* INFORMATION SHOWN *
========================================================================
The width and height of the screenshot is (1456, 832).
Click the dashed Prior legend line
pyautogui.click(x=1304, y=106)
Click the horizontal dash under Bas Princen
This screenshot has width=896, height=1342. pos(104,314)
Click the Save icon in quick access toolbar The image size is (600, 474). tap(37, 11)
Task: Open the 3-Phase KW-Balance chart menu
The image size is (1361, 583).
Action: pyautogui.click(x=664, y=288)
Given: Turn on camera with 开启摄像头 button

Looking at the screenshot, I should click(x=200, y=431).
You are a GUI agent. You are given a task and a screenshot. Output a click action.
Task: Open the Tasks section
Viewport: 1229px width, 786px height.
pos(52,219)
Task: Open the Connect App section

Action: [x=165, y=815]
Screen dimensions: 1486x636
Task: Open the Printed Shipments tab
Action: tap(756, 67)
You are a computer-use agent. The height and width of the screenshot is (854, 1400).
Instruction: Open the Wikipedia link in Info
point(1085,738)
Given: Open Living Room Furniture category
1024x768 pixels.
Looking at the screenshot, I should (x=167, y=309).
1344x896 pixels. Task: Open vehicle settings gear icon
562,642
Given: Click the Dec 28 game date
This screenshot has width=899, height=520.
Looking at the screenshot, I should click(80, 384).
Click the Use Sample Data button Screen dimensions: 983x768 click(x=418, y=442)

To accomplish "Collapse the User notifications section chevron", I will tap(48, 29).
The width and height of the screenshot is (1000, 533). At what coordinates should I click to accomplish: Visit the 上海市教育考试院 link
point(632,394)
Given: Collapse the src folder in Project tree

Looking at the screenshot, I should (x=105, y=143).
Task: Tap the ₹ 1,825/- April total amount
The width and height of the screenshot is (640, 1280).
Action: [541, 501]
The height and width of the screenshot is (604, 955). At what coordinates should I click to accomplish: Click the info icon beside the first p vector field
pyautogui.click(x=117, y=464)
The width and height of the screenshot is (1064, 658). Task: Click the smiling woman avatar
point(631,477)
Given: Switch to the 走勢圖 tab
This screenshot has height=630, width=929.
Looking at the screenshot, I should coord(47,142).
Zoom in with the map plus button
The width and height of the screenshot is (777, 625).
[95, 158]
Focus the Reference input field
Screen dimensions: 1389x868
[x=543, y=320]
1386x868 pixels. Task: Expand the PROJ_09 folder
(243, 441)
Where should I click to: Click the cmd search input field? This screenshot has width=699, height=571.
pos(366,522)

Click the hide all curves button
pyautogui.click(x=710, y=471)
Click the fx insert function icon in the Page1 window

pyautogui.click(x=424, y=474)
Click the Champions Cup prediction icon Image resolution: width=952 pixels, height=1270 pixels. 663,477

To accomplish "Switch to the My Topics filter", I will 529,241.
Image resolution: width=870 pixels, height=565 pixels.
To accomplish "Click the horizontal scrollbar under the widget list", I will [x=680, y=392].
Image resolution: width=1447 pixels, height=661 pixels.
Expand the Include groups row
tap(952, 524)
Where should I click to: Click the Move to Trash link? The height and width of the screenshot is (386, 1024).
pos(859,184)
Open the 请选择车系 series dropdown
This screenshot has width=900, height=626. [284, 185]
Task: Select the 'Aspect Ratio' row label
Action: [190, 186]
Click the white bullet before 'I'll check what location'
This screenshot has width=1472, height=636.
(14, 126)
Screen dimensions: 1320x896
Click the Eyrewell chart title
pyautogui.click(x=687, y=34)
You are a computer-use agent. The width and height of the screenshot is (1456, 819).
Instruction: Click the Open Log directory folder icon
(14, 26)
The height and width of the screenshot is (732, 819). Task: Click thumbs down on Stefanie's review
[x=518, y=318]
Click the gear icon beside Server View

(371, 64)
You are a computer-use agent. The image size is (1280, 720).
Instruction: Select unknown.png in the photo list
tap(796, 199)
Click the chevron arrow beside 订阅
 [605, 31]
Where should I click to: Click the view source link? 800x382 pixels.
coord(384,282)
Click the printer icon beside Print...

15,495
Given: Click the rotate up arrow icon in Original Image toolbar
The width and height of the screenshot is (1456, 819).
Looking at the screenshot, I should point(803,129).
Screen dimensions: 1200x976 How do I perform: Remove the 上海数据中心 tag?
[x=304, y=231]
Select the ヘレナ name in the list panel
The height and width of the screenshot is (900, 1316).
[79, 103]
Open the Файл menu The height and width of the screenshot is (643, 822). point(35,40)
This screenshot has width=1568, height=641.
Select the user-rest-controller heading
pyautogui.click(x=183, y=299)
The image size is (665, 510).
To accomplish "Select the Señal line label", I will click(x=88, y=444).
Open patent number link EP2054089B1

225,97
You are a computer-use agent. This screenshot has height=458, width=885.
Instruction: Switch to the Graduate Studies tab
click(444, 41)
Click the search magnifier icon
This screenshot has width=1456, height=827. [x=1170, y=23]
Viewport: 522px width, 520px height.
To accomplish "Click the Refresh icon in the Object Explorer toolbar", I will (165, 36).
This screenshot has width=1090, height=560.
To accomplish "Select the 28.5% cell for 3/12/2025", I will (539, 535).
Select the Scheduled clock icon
========================================================================
* SET PROBLEM *
Update the lines from the first one through the one containing "Click the Save" by replacing "dashed" with "dotted". Leave everything else unchanged, and return only those lines.

* FINAL ANSWER *
The width and height of the screenshot is (1456, 832).
Click the dotted Prior legend line
pyautogui.click(x=1304, y=106)
Click the horizontal dash under Bas Princen
This screenshot has width=896, height=1342. pos(104,314)
Click the Save icon in quick access toolbar The image size is (600, 474). tap(37, 11)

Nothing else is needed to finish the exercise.